Yazan Khalili Palestinian , b. 1981
Scouting for Locations, 2013
35 mm Negative printed on traditional photo paper
Variable dimensions (53 artworks)
Edition of 3 + 1 AP
Copyright The Artist
Scouting for locations Film title: Traces of a Screem 2013 Photography + Text 51 photos of different sizes Produced by Sharjah Art Foundation for Sharjah Biennial 11 No one heard...
Scouting for locations
Film title: Traces of a Screem
2013
Photography + Text
51 photos of different sizes
Produced by Sharjah Art Foundation for Sharjah Biennial 11
No one heard us shout in angst for every yard we found a lonely tree standing as we roamed the city for days searching in the sounds where the three men's bodies were thrown under a silent tree no one remembers hearing the anguish that they screamed the day the sun melted their dreams
A film crew disappears while scouting for locations for a film based on an adaptation of Ghassan Kanafani's novel "Men in the Sun" that was planned to be shot in Sharjah. What remains of this crew are photographs taken of possible locations for shooting the film, and a scream that was voiced in an empty dimly lit alley. In an attempt to find them, the project tries to trace those disappeared through re-constructing their journey, their experience and the voice that lingers in that alley. The scream is examined as proof, but no one is certain who's scream it was; the crew's or that of the witness of their disappearance.

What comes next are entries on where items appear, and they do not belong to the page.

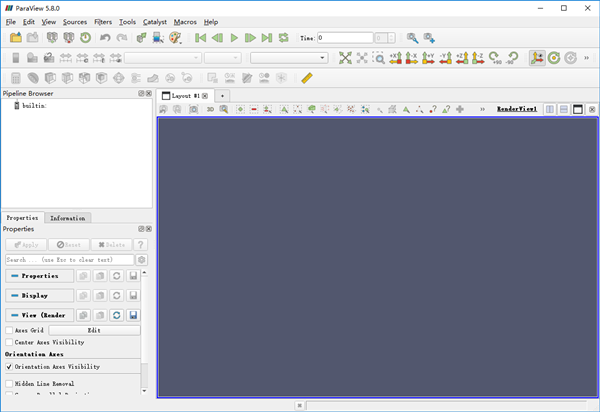Click the Edit button beside Axes Grid
This screenshot has height=412, width=600.
coord(94,330)
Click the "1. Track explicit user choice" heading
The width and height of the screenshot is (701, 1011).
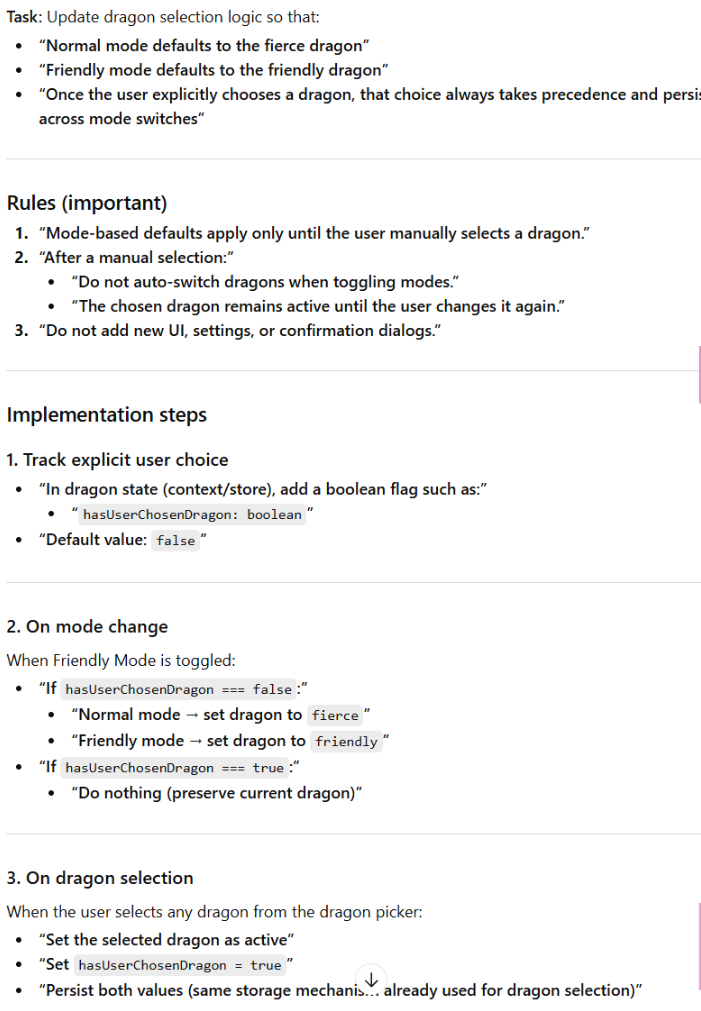tap(117, 460)
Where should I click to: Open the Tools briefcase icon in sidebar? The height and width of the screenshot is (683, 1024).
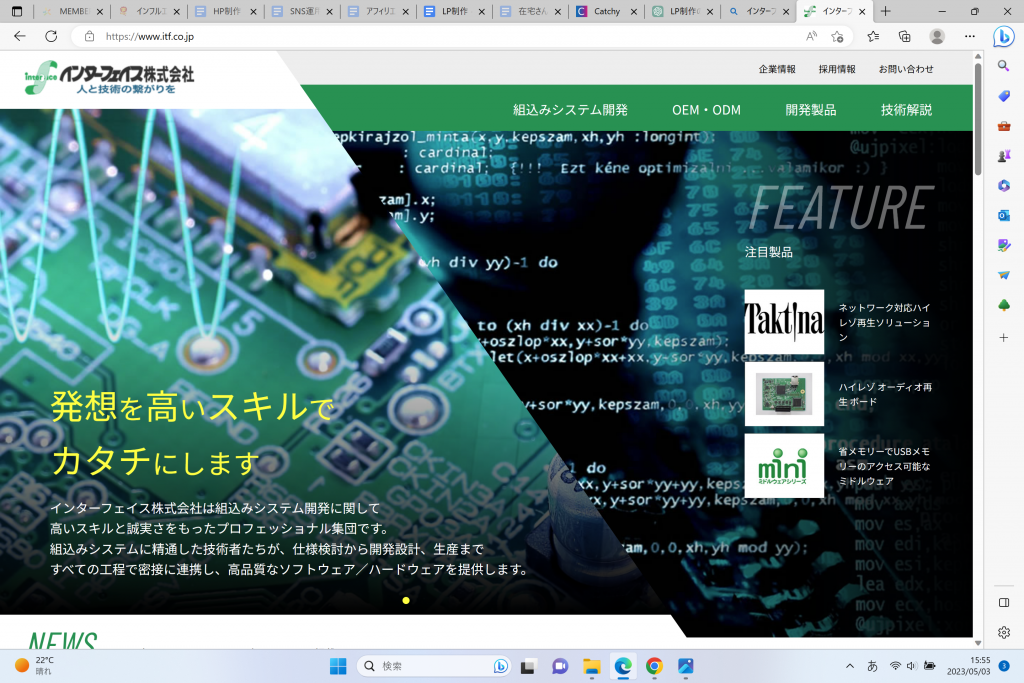click(x=1004, y=126)
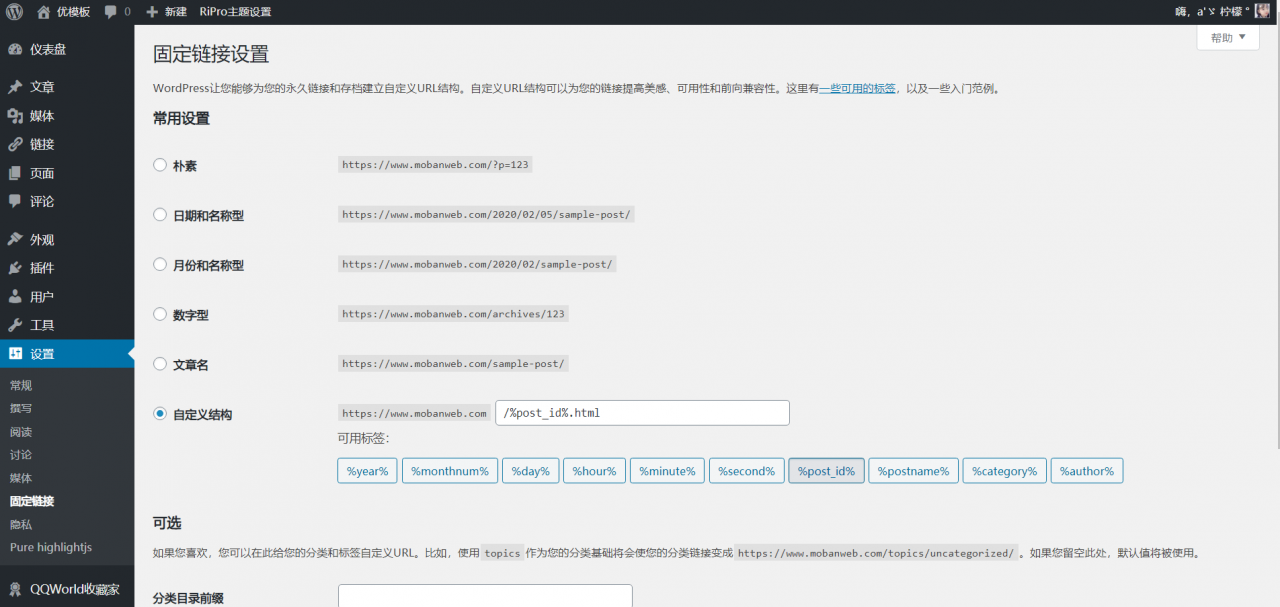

These photographs were found in an email sent to their producer without any details. We organise them on a wall in a timeline chronicling their movement in the city, looking for clues we find that many witnessed their disappearance but no one remembers them, everyone remembers the scream that night but no one recollects its author.
The project is scouting for a public space in the public space through the possibility of a scream. Whose voice is heard? who is there to witness? was that scream the result of fear or was it a demand for visibility? can one be invisible in the public space? or is it even a public space if the public is invisible? perhaps that scream is the demand for visibility? but isn't demand for visibility in the public space a demand for political existence!
Someone said that the crew are still roaming in the city, scouting for public spaces, that is why they will not be found, as soon as they enter the public space, they are devoured by invisibility. The inaudible scream that lingers in those photographs perhaps brings into question their political existence.